In November 2013, research published in the Journal of the American Medical Association (JAMA) found that older men who began taking testosterone drugs following coronary angiography were more likely to suffer cardiovascular events, such as a heart attack, stroke or death.

That study was followed by additional research published in the medical journal PLoSOne in January 2014, which found that side effects of testosterone drugs may double the risk of heart attacks for men over the age of 65, regardless of their prior health condition, as well as double the risk for younger men with a prior history of heart disease.

In January 2015, another study published in the medical journal Pharmacotherapy found that first time testosterone users may be 40% more likely to have a heart attack when compared to men who did not use the drugs.

Amid the hundreds of Androgel lawsuits, Testim lawsuitsAxiron lawsuits and other testosterone drug lawsuits being filed throughout the federal court system, which raise nearly identical factual allegations, a multidistrict litigation (MDL) was established before U.S. District Judge Matthew Kennelly in the Northern District of Illinois.
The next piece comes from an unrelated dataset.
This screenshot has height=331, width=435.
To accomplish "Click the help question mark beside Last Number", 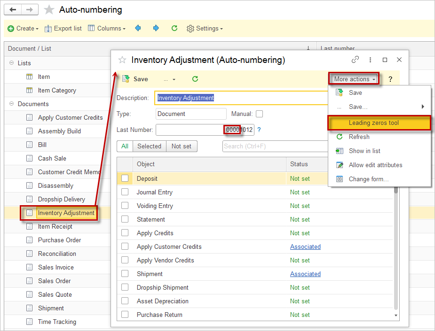I will point(259,130).
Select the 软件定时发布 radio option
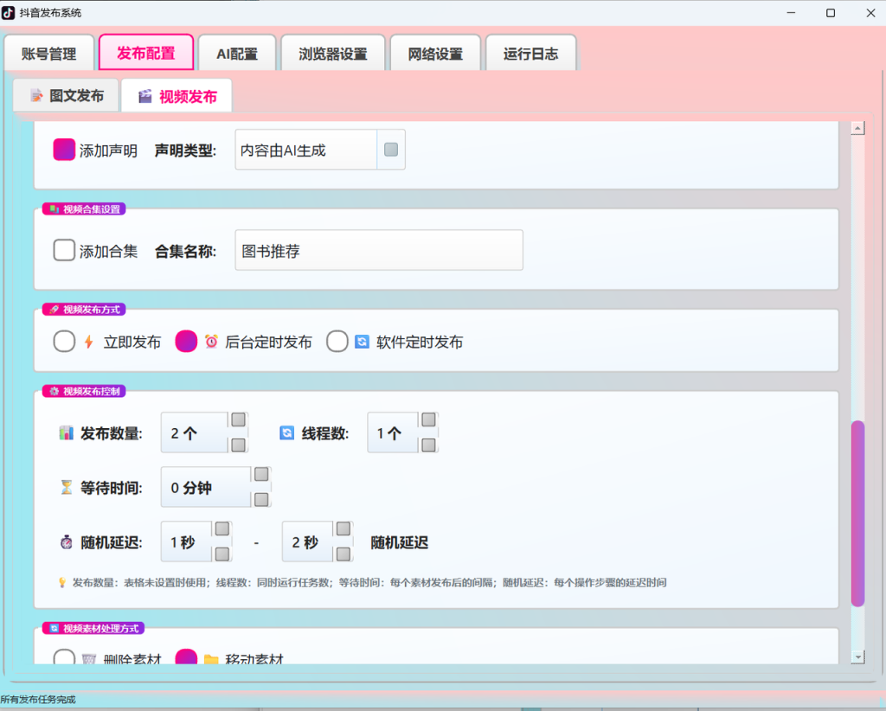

The coordinated pretrial proceedings have been established to reduce duplicative discovery into common issues, avoid conflicting rulings from different judges and to serve the convenience of the parties, witnesses and the courts.

The first Androgel trials are expected to begin in late 2016, which may help gauge how juries will respond to certain evidence and testimony that could be repeated throughout thousands of cases nationwide if testosterone settlements or another resolution for the litigation is not reached before then.